А как приятно было Терезе сознавать, что она нисколько не хуже Анны, с которой они встречались в летние месяцы под дубами Аржелуза. Тогда она могла говорить этой девочке, воспитанной монашками Сакре-Кёр: «Чтобы быть такой же чистой, как ты, мне не нужны все эти ваши ладанки и бормотание молитв». Да и чистота Анны де да Трав проистекала главным образом из неведения. Монахини-воспитательницы накидывали множество покровов на реальную действительность, скрывая ее от своих воспитанниц. Тереза их презирала за то, что они не видят разницы между добродетелью и неведением. «Ты, дорогая, жизни не знаешь», — говорила она Анне в те далекие, такие уже далекие дни чудесных летних каникул в Аржелузе... И вот, думая о них в поезде узкоколейки, который тронулся наконец, Тереза говорит себе, что именно с воспоминаний об этих днях ей и нужно начать, если она хочет во всем разобраться. Невероятно, но это так — светлая заря нашей жизни уже чревата самыми страшными грозами. «Небо голубое поутру — будет буря днем иль ввечеру». А после бури увидишь развороченный ливнем цветник, сломанные ветки и грязь. Когда-то Тереза жила, ни о чем не задумываясь, ничего не загадывала, на жизненном ее пути не было никаких крутых поворотов, она незаметно спускалась по склону, сначала медленно, потом все быстрее. И вот юное, жизнерадостное существо, каким она была в те далекие дни летних каникул, стало погибшей женщиной, которая возвращается нынче осенним вечером в тот же Аржелуз, возвращается крадучись, под покровом темноты.

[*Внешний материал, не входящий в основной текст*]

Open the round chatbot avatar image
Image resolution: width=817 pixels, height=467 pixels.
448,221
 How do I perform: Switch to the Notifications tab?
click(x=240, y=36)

Как она устала! Зачем отыскивать тайные пружины того, что уже совершилось? В оконном стекле отражается ее лицо, бледное, неподвижное, как у мертвой, а за окном ничего не видно; колеса стучат по рельсам уже по-другому, паровоз дает долгий гудок, поезд осторожно подходит к станции. В темноте покачивается фонарь в чьей-то поднятой руке, какие-то люди перекликаются, выкрикивают что-то на местном диалекте, пронзительно визжат выгружаемые из вагона поросята. Это станция Юзест. А дальше — Сен-Клер, а оттуда придется ехать до Аржелуза в шарабане. Так мало времени осталось у Терезы, чтобы подготовиться к своей защите.
IIIАржелуз поистине стоит на краю света, дальше уж ни проехать, ни пройти. Местные жители называют его «околоток»: тут нет ни церкви, ни мэрии, ни кладбища — просто несколько ферм, разбросанных вокруг ржаного поля; находится он в десяти километрах от маленького городка Сен-Клер, с которым его соединяет единственная и притом ужасная дорога. Вся в выбоинах и ямах, она за Аржелузом разделяется на песчаные тропинки, и до самого океана, на протяжении восьмидесяти километров, увидишь только болота, лагуны, чахлые сосны, дюны, где пасутся овцы, у которых шерсть становится пепельно-серого цвета к концу зимы. Все видные семьи Сен-Клера — выходцы из этого глухого околотка. В середине прошлого века, когда сосновая смола и древесина стали давать прибыль вдобавок к тем скудным доходам, какие жители Аржелуза получали от своих овечьих отар, деды нынешней знати Сен-Клера переселились в этот городок, а их прежние жилища в Аржелузе стали фермами. Резные балки потолка да кое-где сохранившиеся мраморные камины свидетельствуют об их барском происхождении. Но с каждым годом дома эти все больше оседают, и кое-где широкая стреха обвисшей крыши почти уже касается земли.